» DOCUMENT TEXT
--- --- ---
Certain evils in the current configuration of the world cause many of us to seek out more solid ground and certain types of globalisation are indeed at war with the ancient solidity of culture.
Where Kingsnorth points to indigenous resistance in North and South America against the power of global capitalist forces, he is indeed tapping into a very real conflict. There will be a very understandable and easy tendency to react against the aggressor and, in taking up the cause of local culture, to make a fetish of it. This fetish is, as described above, a globalist fetish of localised culture. And again, I am like Kingsnorth in lifestyle. Not only have I fled liquid life for a more solid one but I fell head and heart forward into the culture around which my little piece of land sews its meaning. Galizan language, culture, its music, dance, bagpipes, struggles and its gasps for liberty from the Spanish state have all woven themselves into me, tying me down further into a love relationship with land and culture: with place. And yes, culture should be defended, small cultures should be defended against homogenising non-culture.
--- --- ---
» REQUIREMENTS
1. In the passage on culture and globalization, rewrite the part that starts with "Certain evils in" and ends with "solidity of culture.", replacing "solid ground" with "firm ground".
2. Write the next part of the passage on culture and globalization, picking up after its last sentence.

» MATERIAL
--- --- ---
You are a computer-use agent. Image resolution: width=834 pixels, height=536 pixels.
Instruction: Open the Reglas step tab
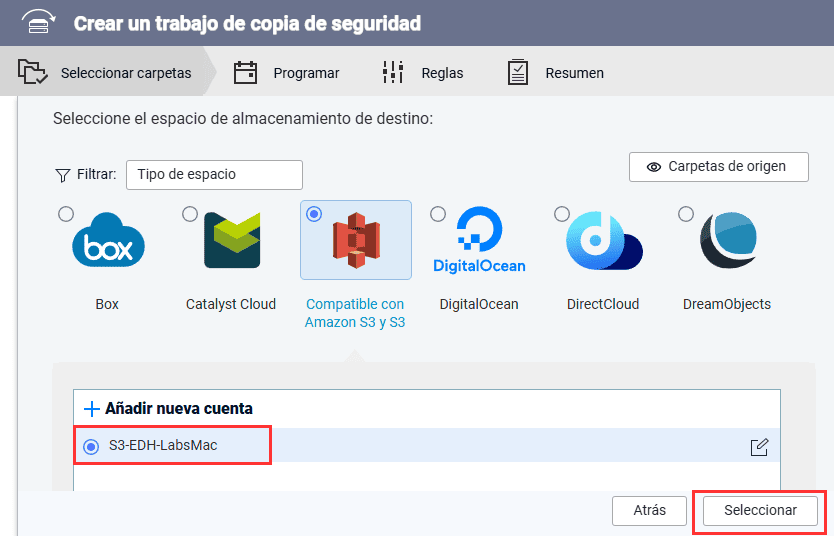[423, 73]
--- --- ---
» RESULTS
1.
Certain evils in the current configuration of the world cause many of us to seek out more firm ground and certain types of globalisation are indeed at war with the ancient solidity of culture.

2.
But Kingsnorth takes one step more, that fateful step from localism to nationalism. You see, nationalism, of the Trump and Farage type that we’re talking about here, doesn’t actually make culture. I remember when Nick Griffin told his mini-horde of followers to flood folk events and Morris dances. Humble groups of dancers and musicians doing their thing up and down the country were suddenly faced with the odd spectacle of fastidiously dressed thugs awkwardly gawking at something they really didn’t understand. These nationalists didn’t know how to dance or make music — they just knew that they didn’t want certain skin types and accents dancing and making music here. Kingsnorth is wrong. Nationalism isn’t culture, it’s not a rooting into place, it’s not creative, only destructive. If nationalists were realistically concerned with conserving their culture they would have been out there doing it, making it. Other people moving in and making different kinds of culture next door is only a threat to your culture if you don’t make any of your own.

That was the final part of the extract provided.